Selecting an Alaska cruisetour can be daunting for the uninitiated. With more that 50 cruisetours offered by the major players, how do you sift through the options to find an Alaska cruisetour that’s right for you? To find out, we sat down with Paul Allen, vice president of sales for Holland America Line.
Q. Why should someone do a cruisetour in Alaska in the first place?
A. We do research all the time asking people what they want to see in Alaska. The two places that get mentioned the most are Glacier Bay National Park and Denali National Park. You can get to Glacier Bay on a cruise ship, but if you want to get to Denali, you have to get on a cruisetour.
Q. How does the cruisetour work? There’s a cruise and then there’s a tour. The cruise ends and what happens next?
A. You can do a cruisetour in one of two ways. You can travel on land and end up on a cruise, or you can travel on a cruise and end up on land. Some of the cruisetours have more cruise content than others. Some cruisetours are combined with seven-day cruises; others are combined with three- or four-day cruises.
Q. With so many cruisetours, isn’t choosing the right one a little daunting? Holland America Line alone offers close to 30 cruisetours, grouped under three types, and each of those are staged in different regions of Alaska. Some people, me included, don’t even have a good grasp on the geography of Alaska or the distances between destinations.
A. It is daunting, but it’s my mission to educate people about the distinctions and identify what’s important to people. Most want to see mountains, scenery, glaciers and wildlife. These are the most important motivators for most people. There are many opportunities to see these things all across the state.

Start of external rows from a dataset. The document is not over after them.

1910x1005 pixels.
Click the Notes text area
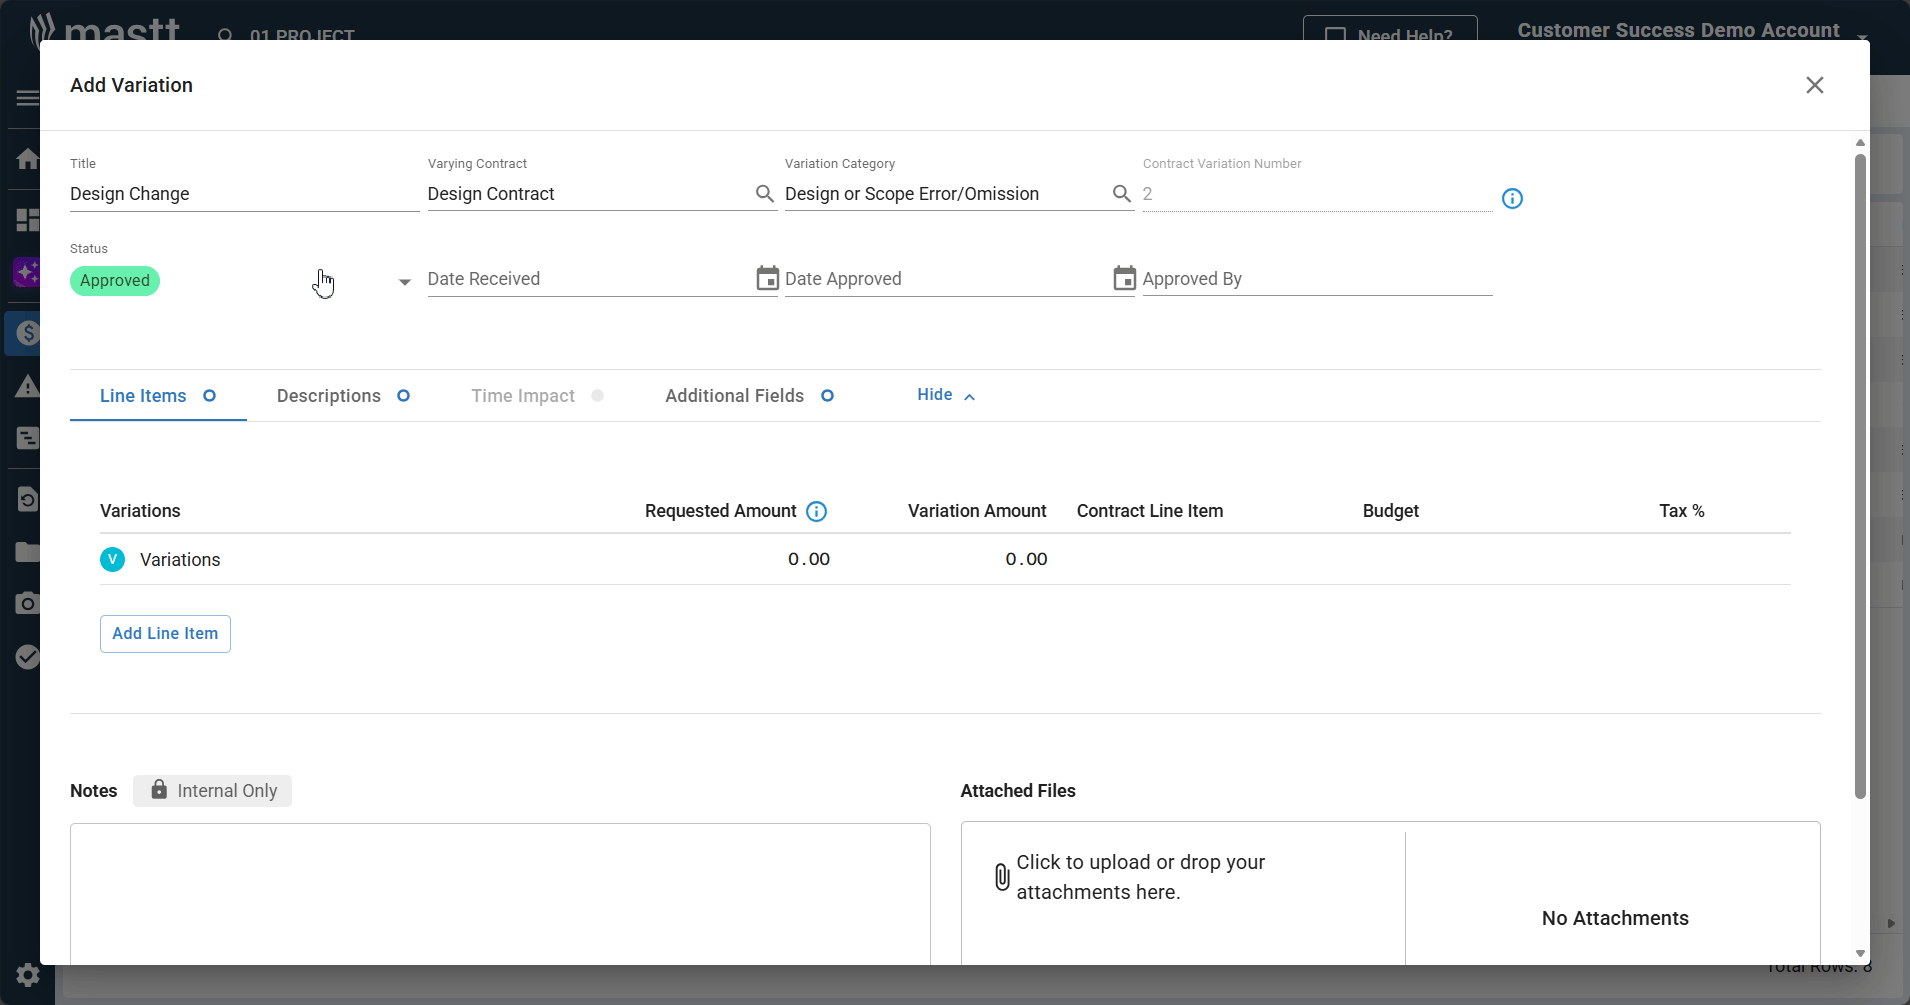[500, 890]
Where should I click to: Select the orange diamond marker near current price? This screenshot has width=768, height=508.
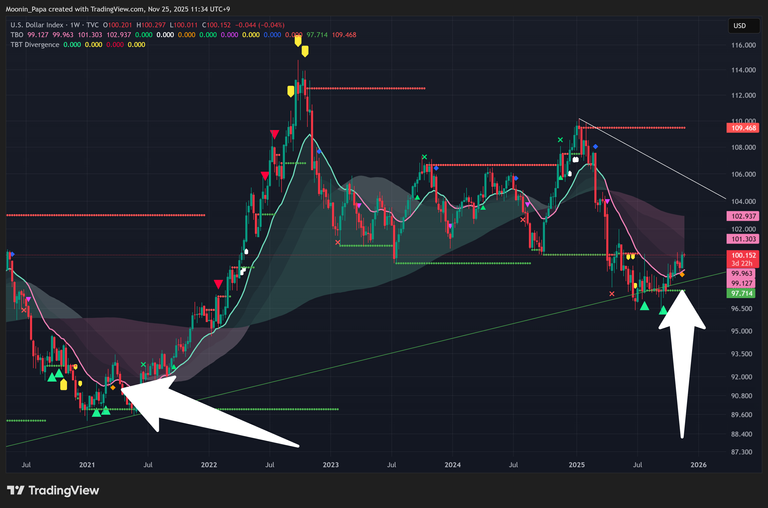682,273

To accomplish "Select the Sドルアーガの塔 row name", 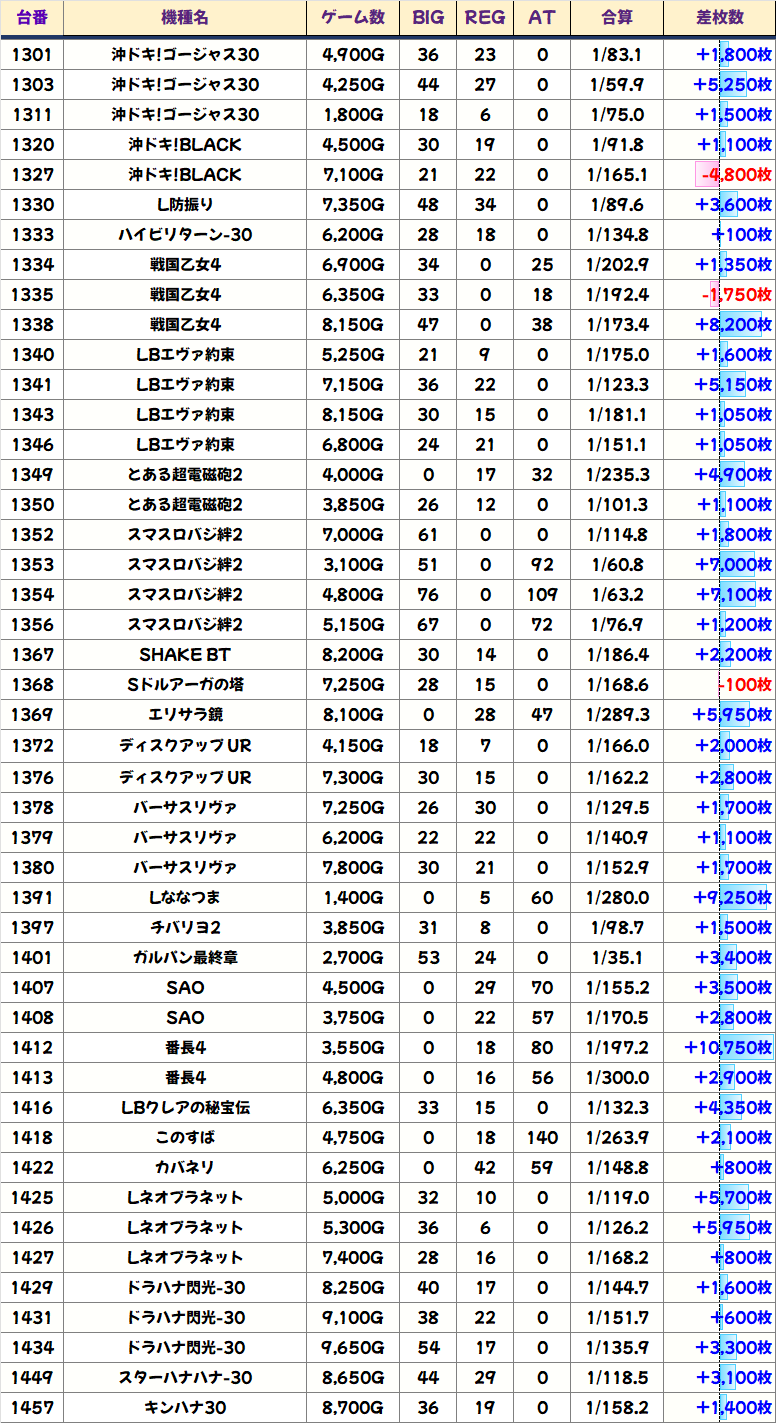I will 185,685.

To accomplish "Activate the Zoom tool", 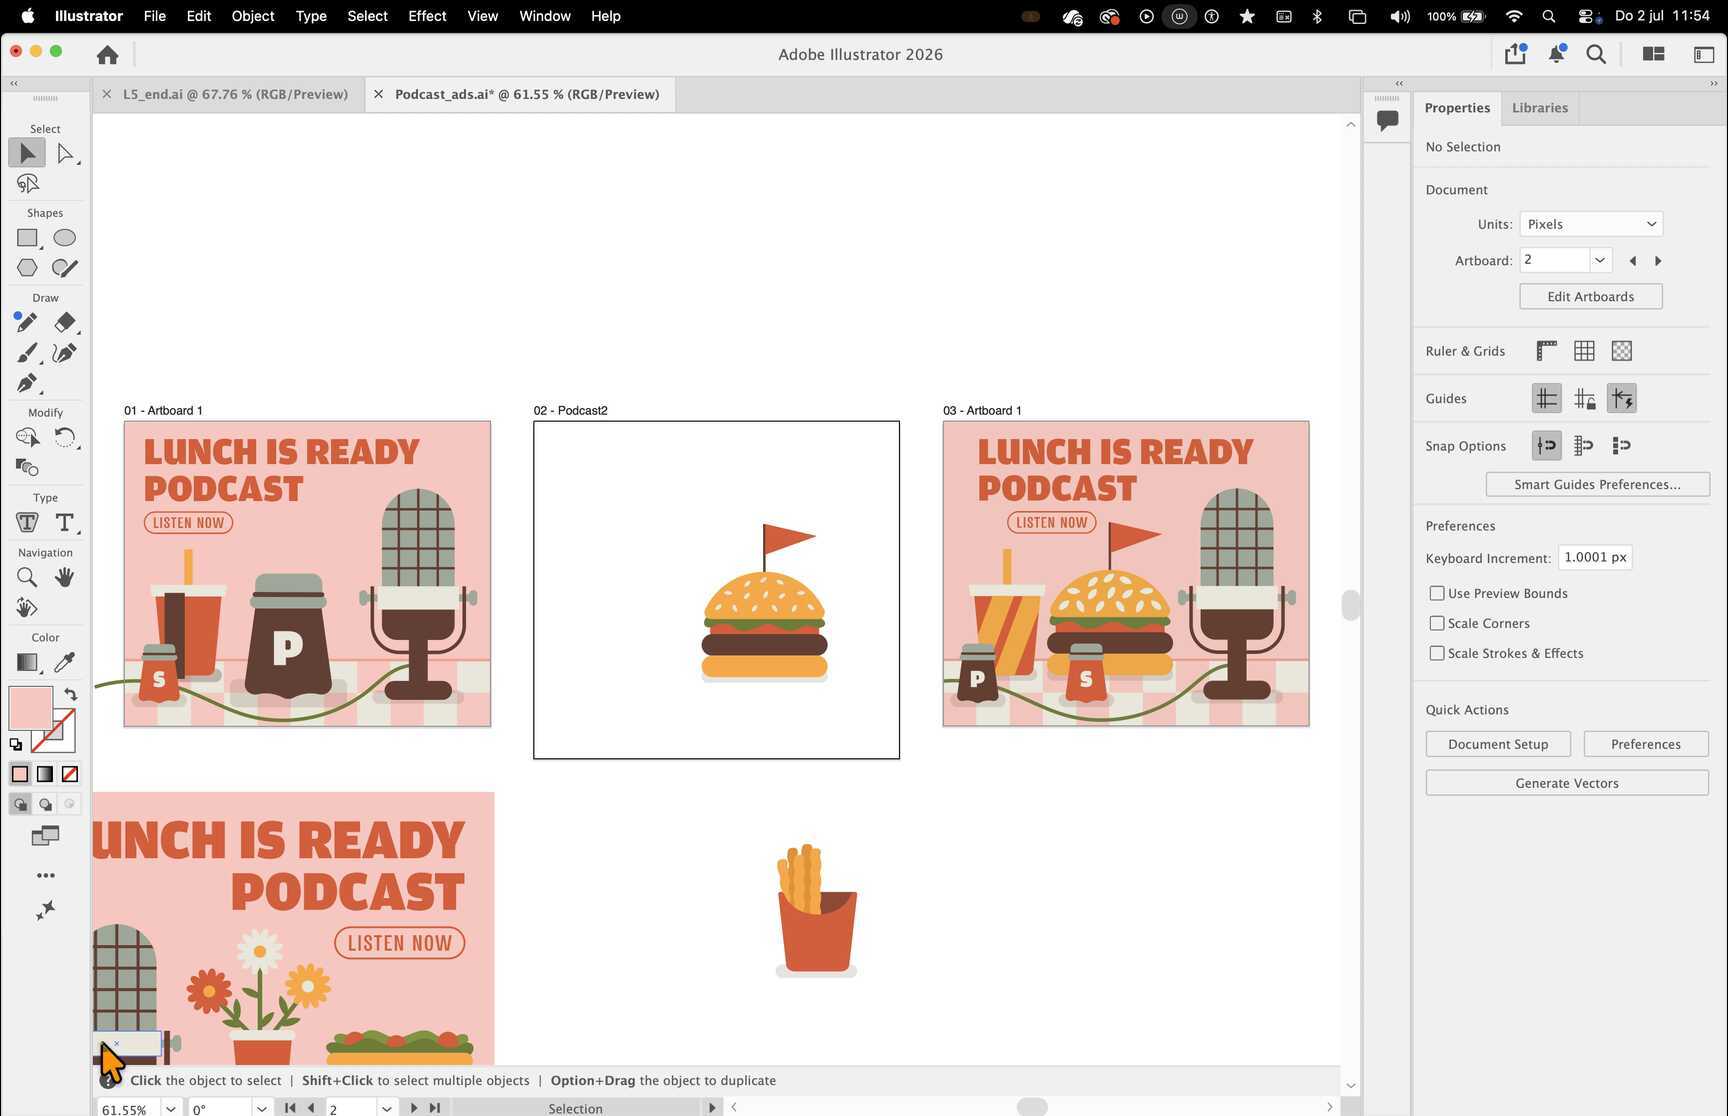I will tap(27, 577).
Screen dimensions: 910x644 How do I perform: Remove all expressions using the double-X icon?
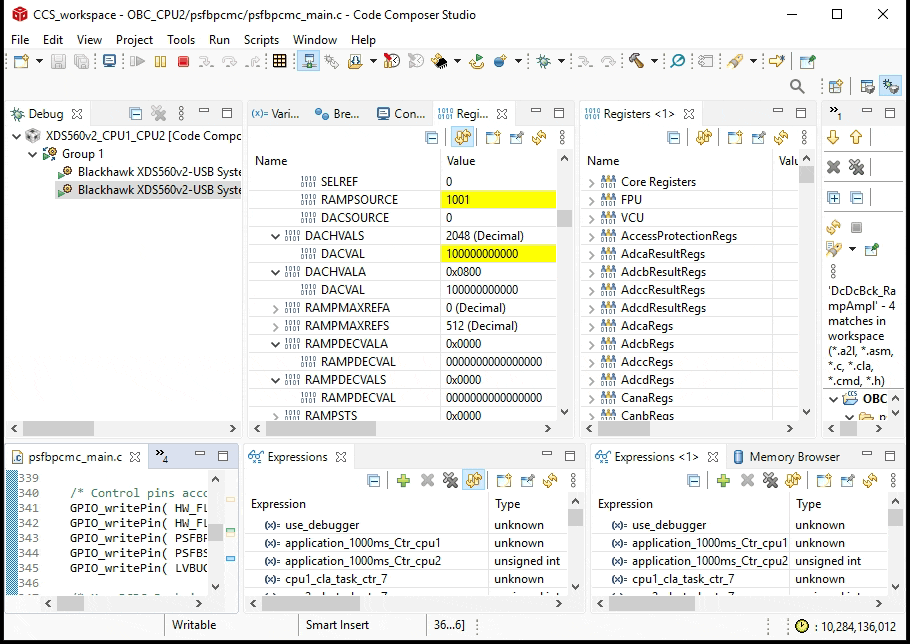[x=448, y=481]
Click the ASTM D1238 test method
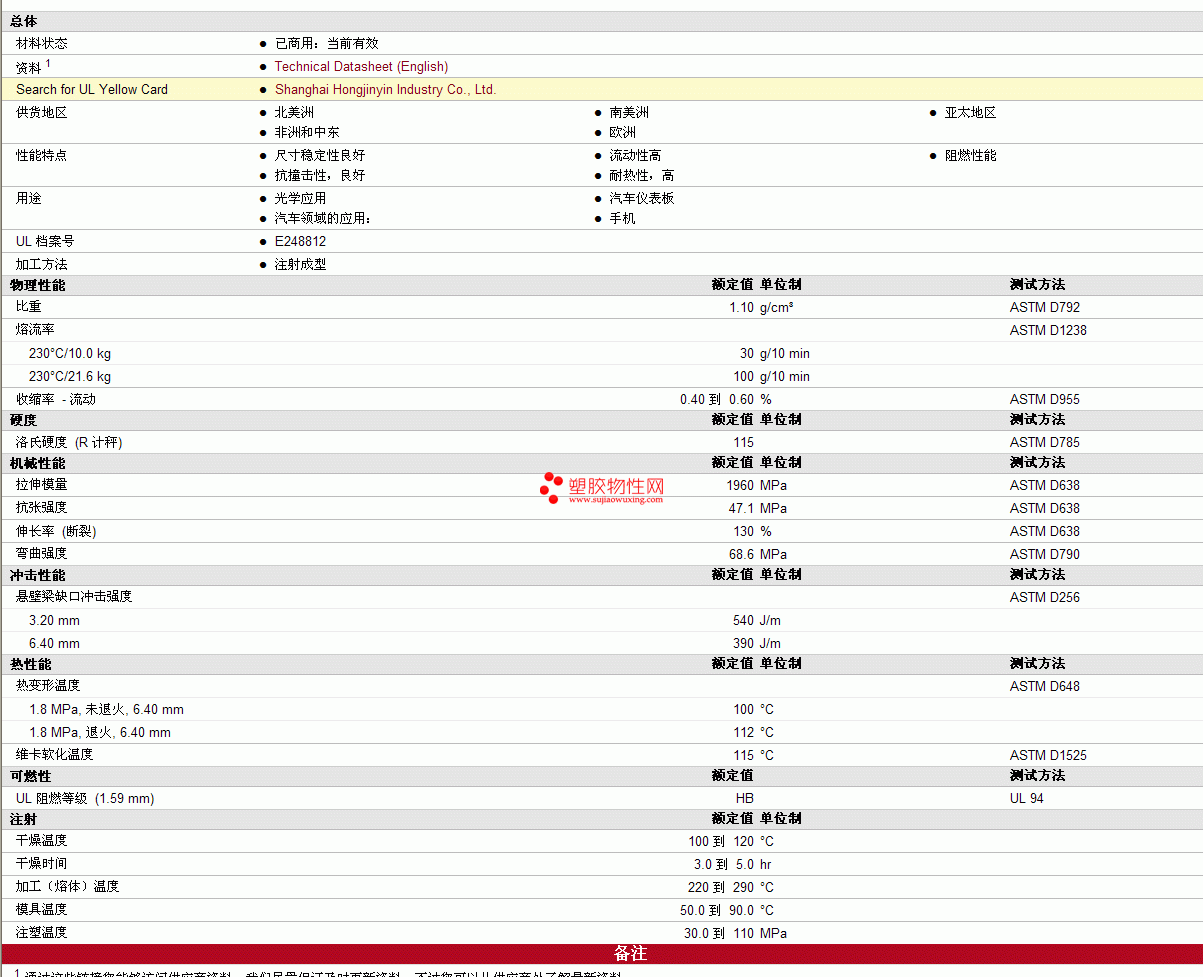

A. It really depends on what you want. The avid cruisers may want to go with the seven-day cruise combined with four to six days on land where they either go to Denali National Park, Fairbanks and Anchorage, or get all the way up to the Arctic Ocean. Or maybe they want to go to the Kenai Peninsula or stay at Alyeska Resort, a beautiful chateau property. All of these are possibilities that can be combined with the seven-day cruise.
On the other hand, if you really want to get that comprehensive Great Land experience, fly to Anchorage, go up to Denali, spend a couple of days there, travel to Fairbanks, and then from Fairbanks, go into the Yukon. Then travel down the Yukon 100 miles on our Yukon Queen II to Dawson, which is a great little town.
From Dawson, we’ve just developed excursions to Tombstone Park, which is just beautiful subarctic tundra. This is a chance for a very personal wilderness experience. You could be standing in Tombstone National Park with a dozen people in a backwoods wilderness trail where you’re going to have that ‘I’m surrounded by spectacular scenery and beautiful wilderness experience.’ You don’t always find a way to get that on other itineraries. We’ve provided that at Tombstone, near Dawson, and also at Kluane National Park, near Whitehorse.
You then continue to Skagway, where you board the ship and get a beautiful cruise into Glacier Bay, cruise back down the Inside Passage and get off the ship in Vancouver. You’ve hit Denali, Tombstone, the Yukon River, Kluane, Glacier Bay, the Inside Passage that’s the whole kit and caboodle of Alaska.
A. The one I just described. It is a great value, and at the same time, it has all those icons in it. It gives you the opportunity to really see the whole Great Land. If you’re the seven-day cruise type, then I recommend the tour all the way to the Arctic Ocean. I had a chance to get up to there last summer and come down the road between Prudhoe Bay and Fairbanks, and it was just spectacular.
Or alternatively, you might take Tour 17 or 18, and that’s when you get off the ship after seven days and spend the night in Seward, then get Kenai Fjords National Park, do a six day marine tour with an incredible amount of wildlife experience. You move from there to Anchorage, spend two days in Denali, and then to Fairbanks.
Q. Why does Holland America Line offer a Double Day in Denali?
A. You need two days. These are natural wonders you are coming to see. You can see the Mona Lisa or the Eiffel Tower just by showing up at the appointed time. To see grizzly bears and spectacular mountain scenery, however, you need to give yourself more time in the right places to maximize your chances of a great view. Time in the right places becomes the most important aspect of your tour. That’s why we offer more time in Denali. That’s also why we take you to other great wilderness locations where we spend a lot of time. You have the chance to see more wildlife and more great scenery.
Q. The McKinley Explorer luxury domed railcars seem so much more appealing than the motorcoach. How many of the tours use motorcoach versus the railcar?
A. All of our tours that go to Denali, which is 28 of 29 of them, have two days of travel on the railcars. The ones that go into the Yukon also include motorcoach travel, and while the motorcoach doesn’t sound nearly as sexy, these are beautiful motorcoaches. And they’re also the only way that you’re going to get to that kind of remote wilderness and to get to a place like Dawson or Whitehorse. So if you’d like to go to Kluane National Park, home to five of the seven tallest mountains in North America, glaciers and spectacular wildlife, the only way you’re going to get there is in a luxury motorcoach.